=== To do ===
(a) Please decide whether each statement below agrees with the engine forum thread, answering yes or no and quoting the exact words that settle it: (i) The engine's bores are siamesed, with no water between them. (ii) For a 60 deg V6, parent bore brings large benefits. (iii) Wink states that the rings are PVD coated.
(b) Name every username that appears as a post heading in the engine forum thread.

Distance between cylinders (bore spacing) is not a problem even though it has siamesed bores (no water between bores), although there is probably a cross drilling between bores. Parent bore does enable engine to be made smaller, but for a 60 deg V6 the benefits are marginal as the engine geometry is always governed by the fact that you need a flying web on the crankshaft between opposite cylinders to maintain even firing.


----------



## Wink (May 29, 2007)

Sorry, they are PVD coated rings....!


----------



## vex (Aug 26, 2007)

intriguing.. thanx for sharing


----------



## akasakaR33 (Oct 10, 2005)

Wink - you are a wealth of information! So fascinating - if I could only have passed my quantum mechanics physics class, alas I would have been an engineer too... 

Thanks for posting this! Keep them coming!!


----------



## Will Anders (Jun 15, 2004)

Wink said:


> MeLLoN Stu, where did you get you information from? Are you a qualified mechanical engineer?

=== Data supplied ===
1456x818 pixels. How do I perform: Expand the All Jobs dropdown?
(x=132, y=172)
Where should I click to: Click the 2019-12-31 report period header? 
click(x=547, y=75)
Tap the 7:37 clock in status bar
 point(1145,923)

* * *

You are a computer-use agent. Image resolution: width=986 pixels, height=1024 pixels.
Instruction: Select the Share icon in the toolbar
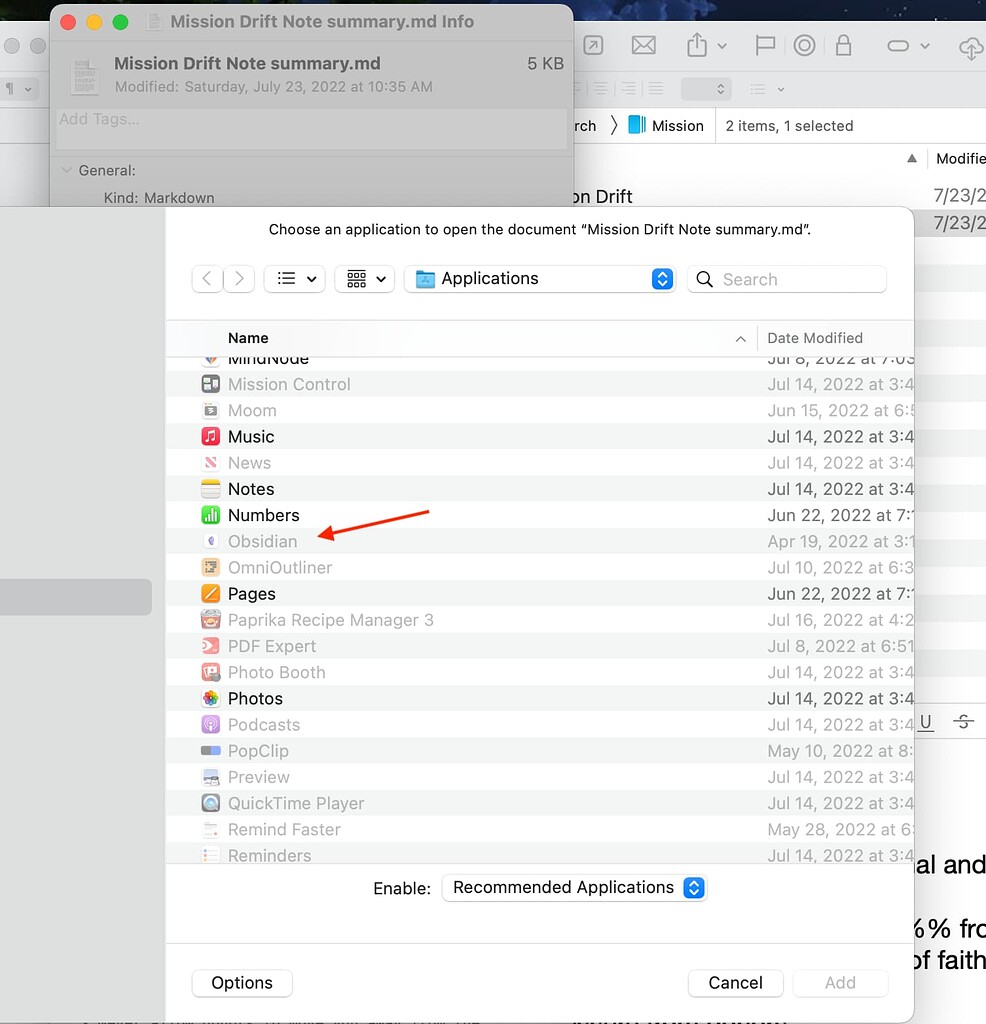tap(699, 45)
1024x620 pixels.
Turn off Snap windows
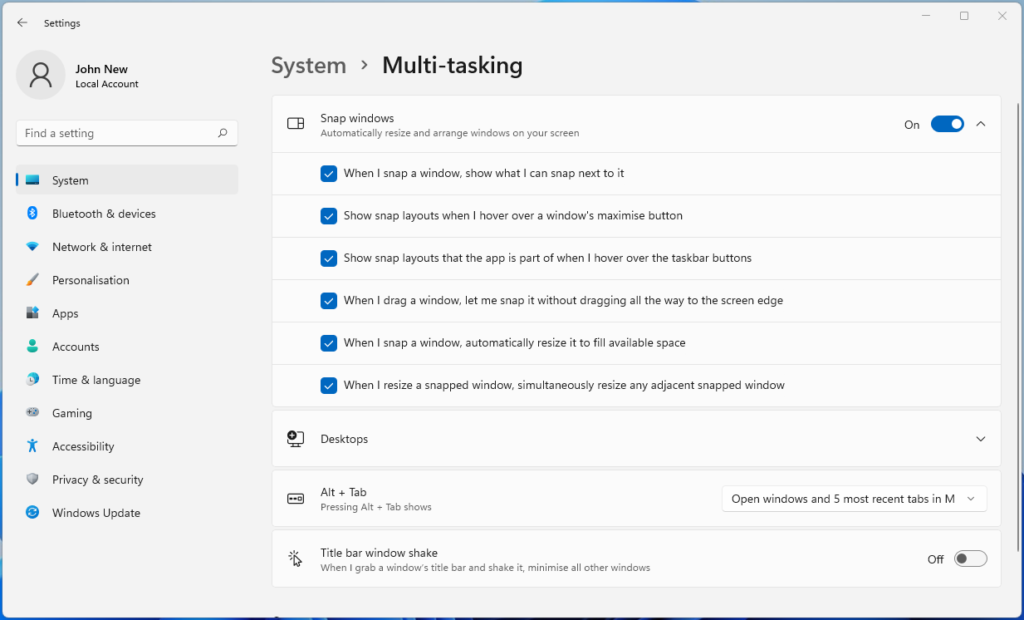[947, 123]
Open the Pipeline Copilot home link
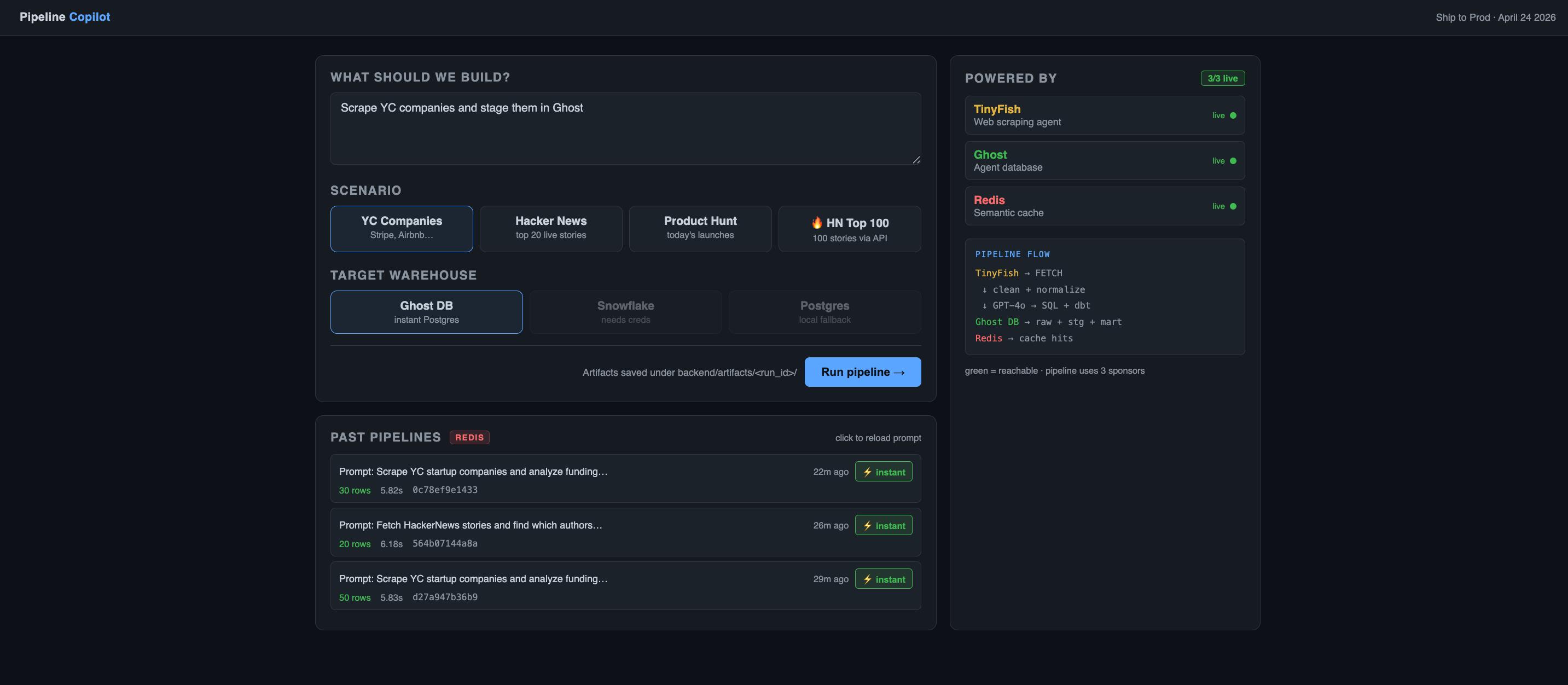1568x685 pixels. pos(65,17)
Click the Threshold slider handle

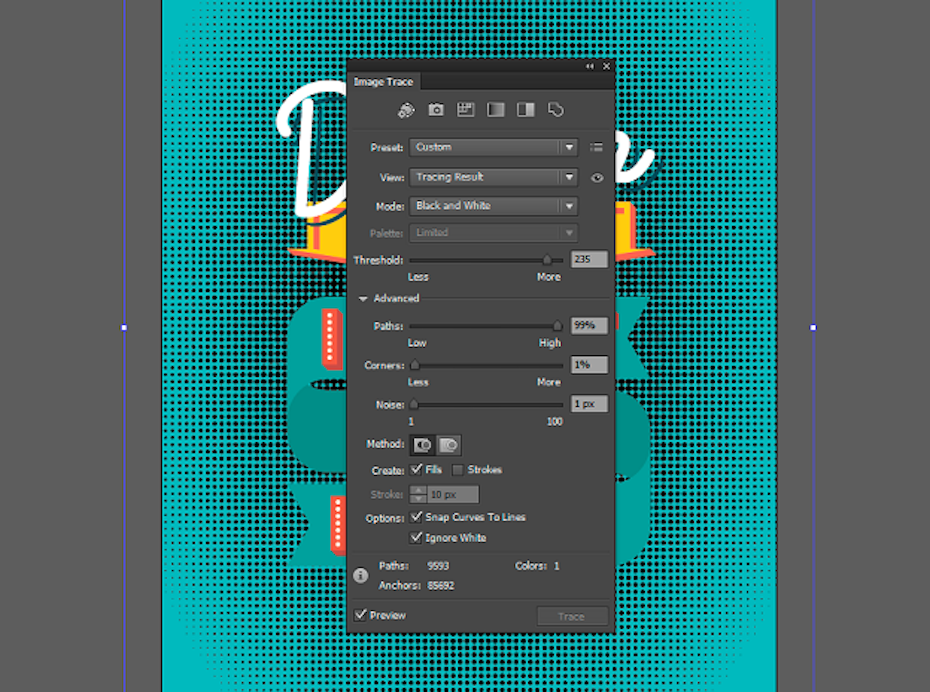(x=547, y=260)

=== Task results ===
(a)
(i) Yes: "it has siamesed bores (no water between bores)"
(ii) No: "for a 60 deg V6 the benefits are marginal"
(iii) Yes: "Sorry, they are PVD coated rings....!"

(b) Wink, vex, akasakaR33, Will Anders